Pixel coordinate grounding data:
○ ○ ○ ○ ○
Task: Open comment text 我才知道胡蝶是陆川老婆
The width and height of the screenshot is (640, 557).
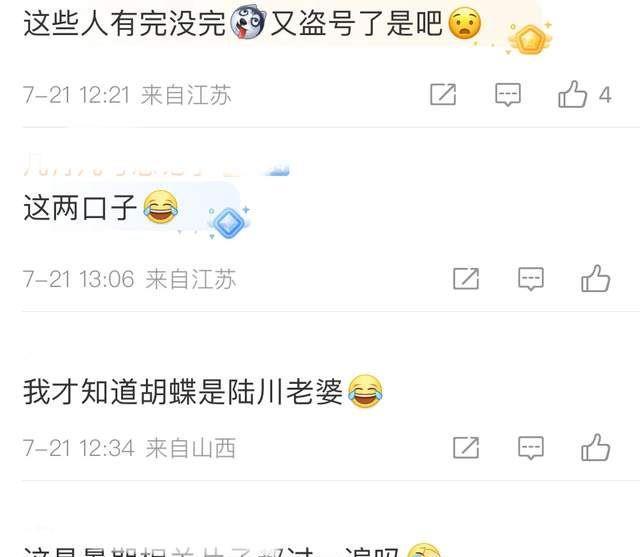Action: click(x=182, y=392)
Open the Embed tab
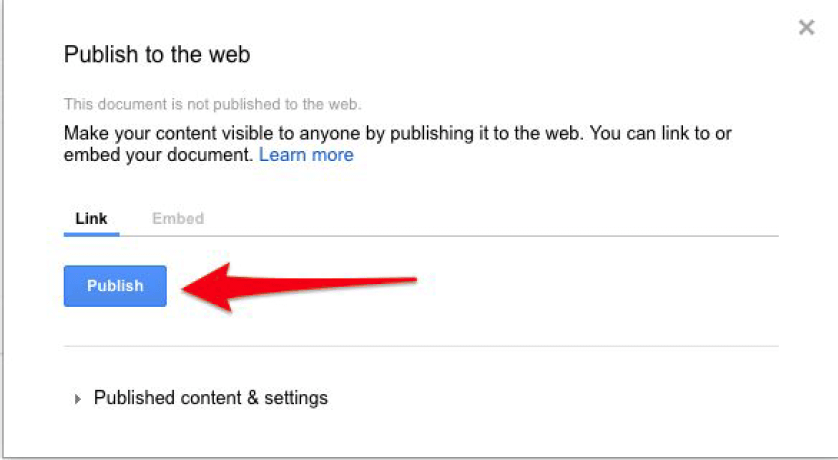The width and height of the screenshot is (838, 460). point(178,218)
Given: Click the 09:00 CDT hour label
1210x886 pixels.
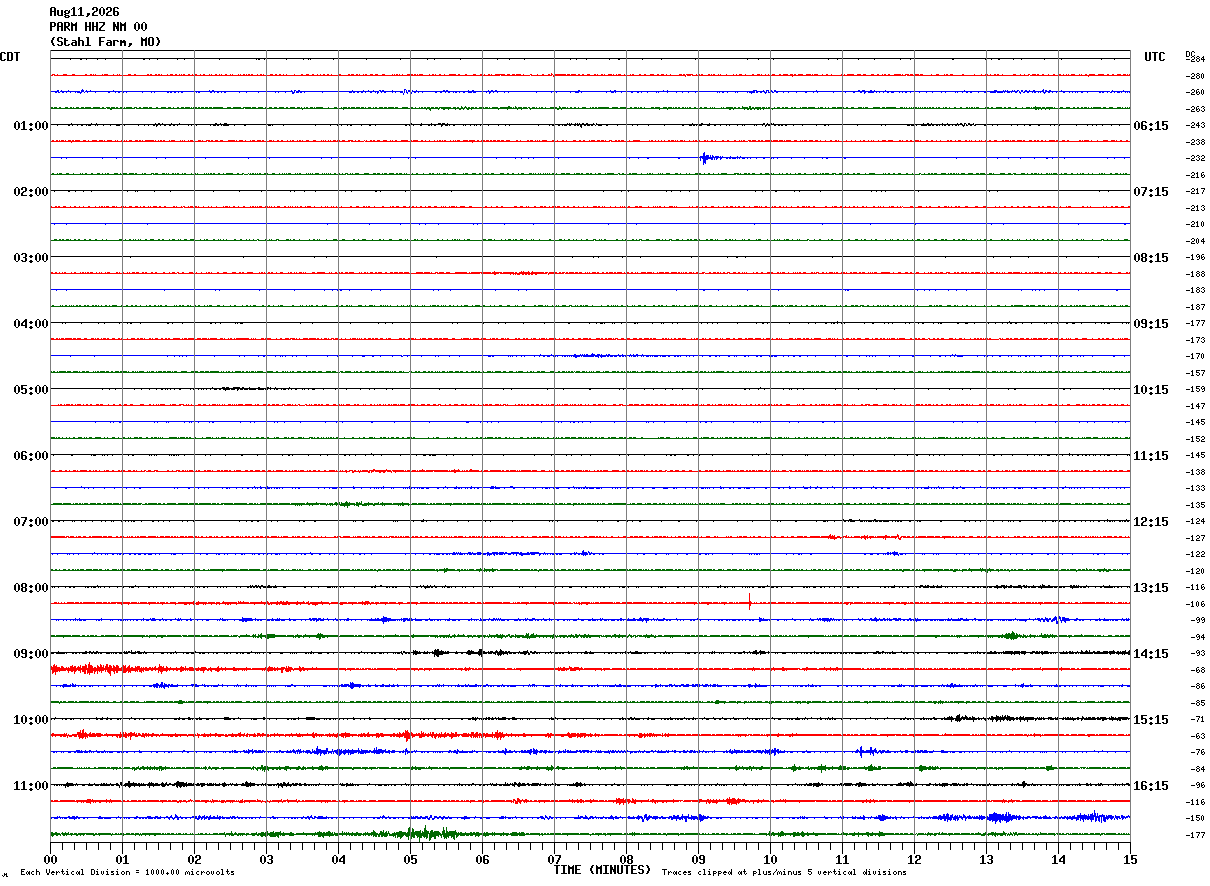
○ ○ ○ ○ ○
Exercise brief: Copy out the preceding entries without a single change, leaving out the pictures.

Result of the exercise:
Task: Open comment text 我才知道胡蝶是陆川老婆
The width and height of the screenshot is (640, 557).
Action: click(x=182, y=392)
Open the Embed tab
The width and height of the screenshot is (838, 460). point(178,218)
Given: Click the 09:00 CDT hour label
1210x886 pixels.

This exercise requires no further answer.